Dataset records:
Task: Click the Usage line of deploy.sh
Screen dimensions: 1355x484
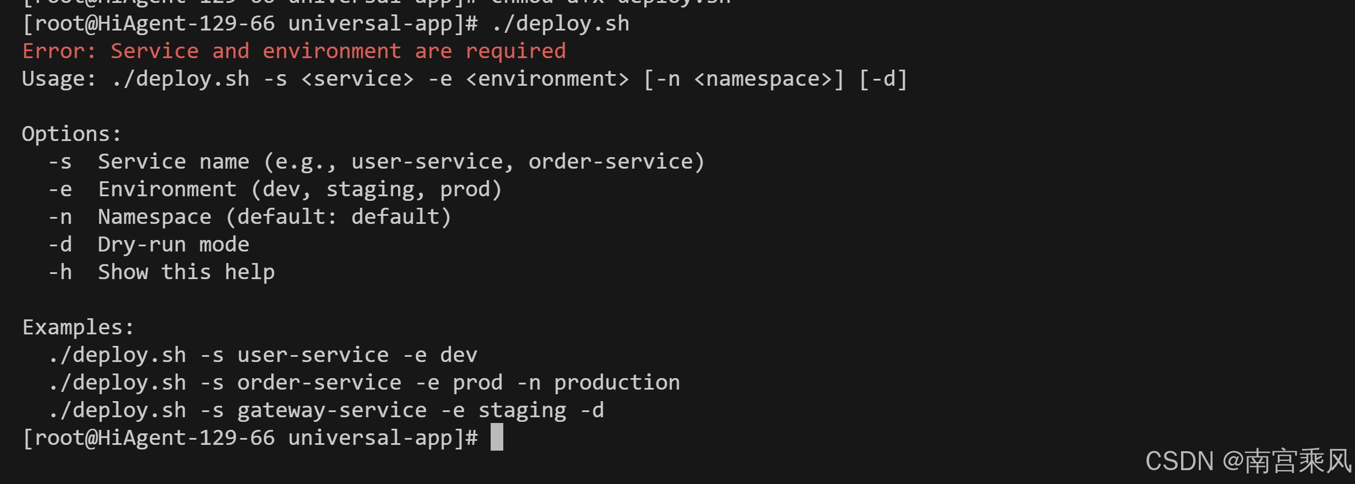Action: tap(465, 79)
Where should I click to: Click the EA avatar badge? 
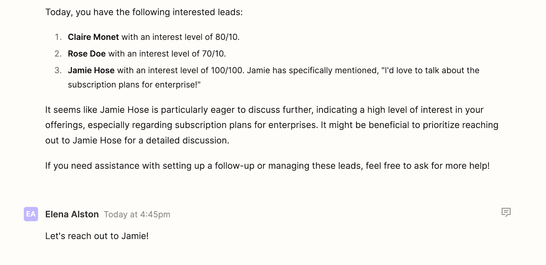coord(31,214)
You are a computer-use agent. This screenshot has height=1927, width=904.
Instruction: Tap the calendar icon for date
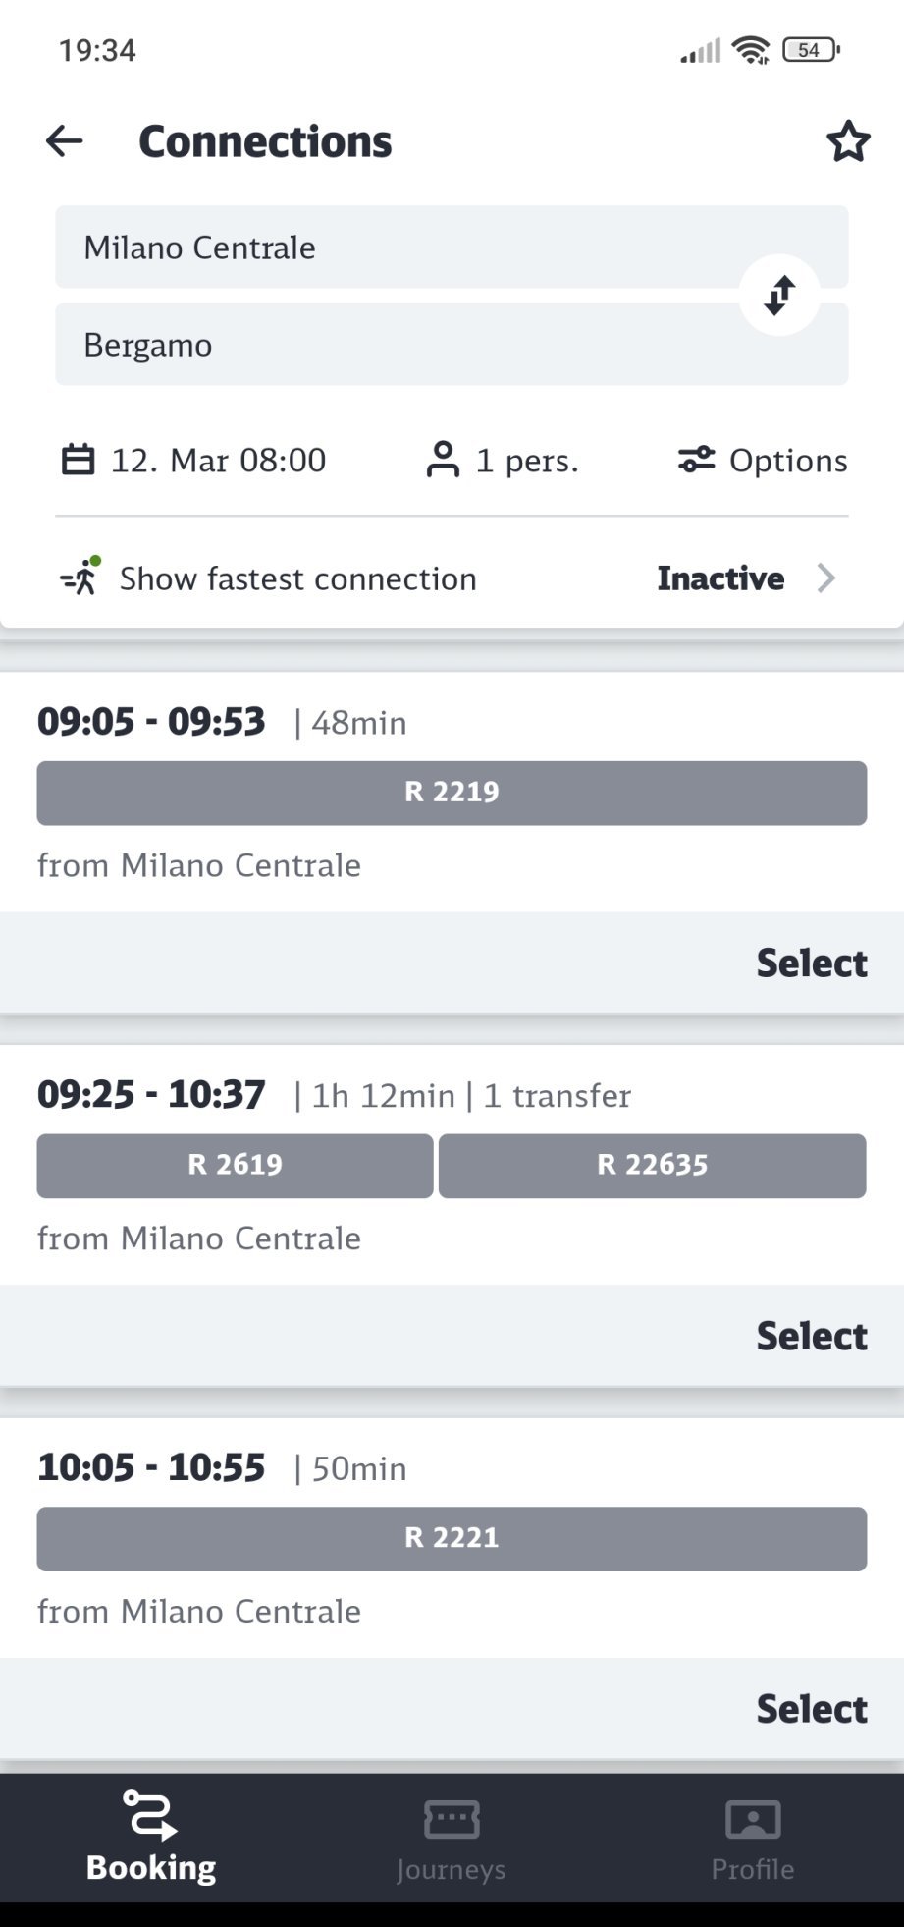tap(79, 460)
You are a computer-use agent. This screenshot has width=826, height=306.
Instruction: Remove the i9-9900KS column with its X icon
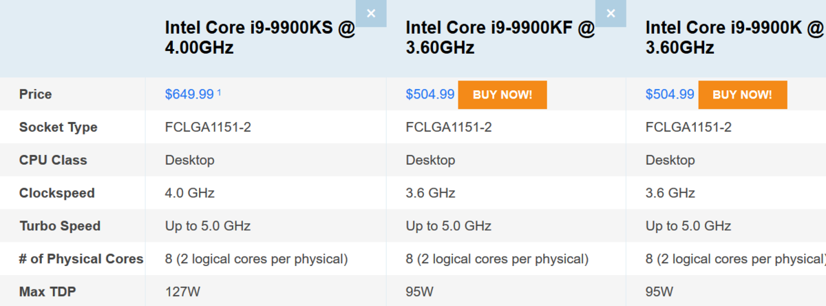(x=371, y=13)
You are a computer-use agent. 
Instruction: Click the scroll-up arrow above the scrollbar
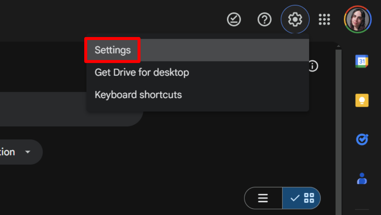pos(338,46)
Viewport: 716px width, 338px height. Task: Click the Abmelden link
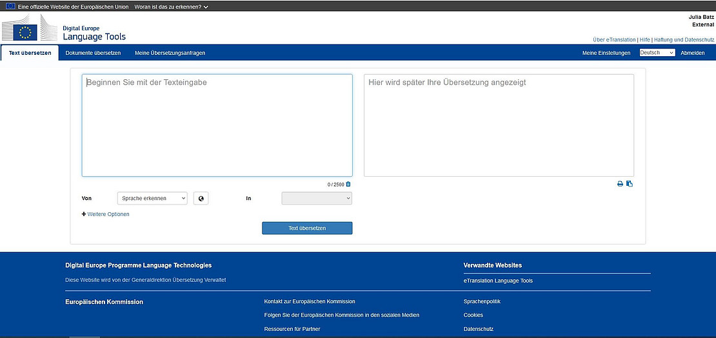pos(692,53)
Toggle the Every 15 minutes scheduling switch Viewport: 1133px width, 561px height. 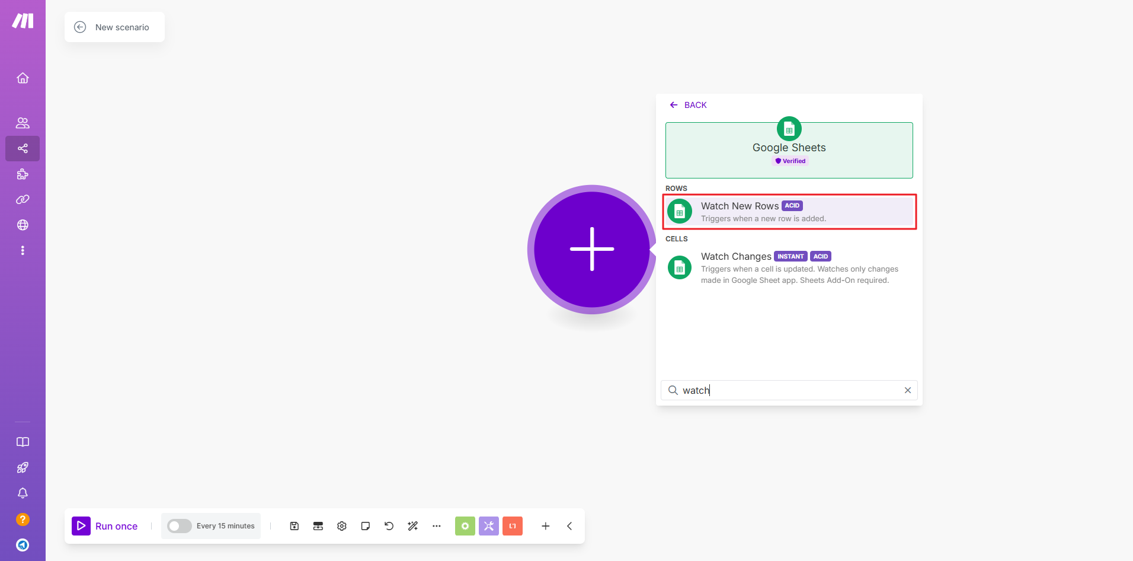pos(179,526)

## TO DO
The lines holding the word "computer" are the answer. Find them in the entries and copy them.

## SOLUTION BELOW
You are a computer-use agent. This screenshot has height=1927, width=904.
You are a computer-use agent. This screenshot has width=826, height=306.
You are a computer-use agent. 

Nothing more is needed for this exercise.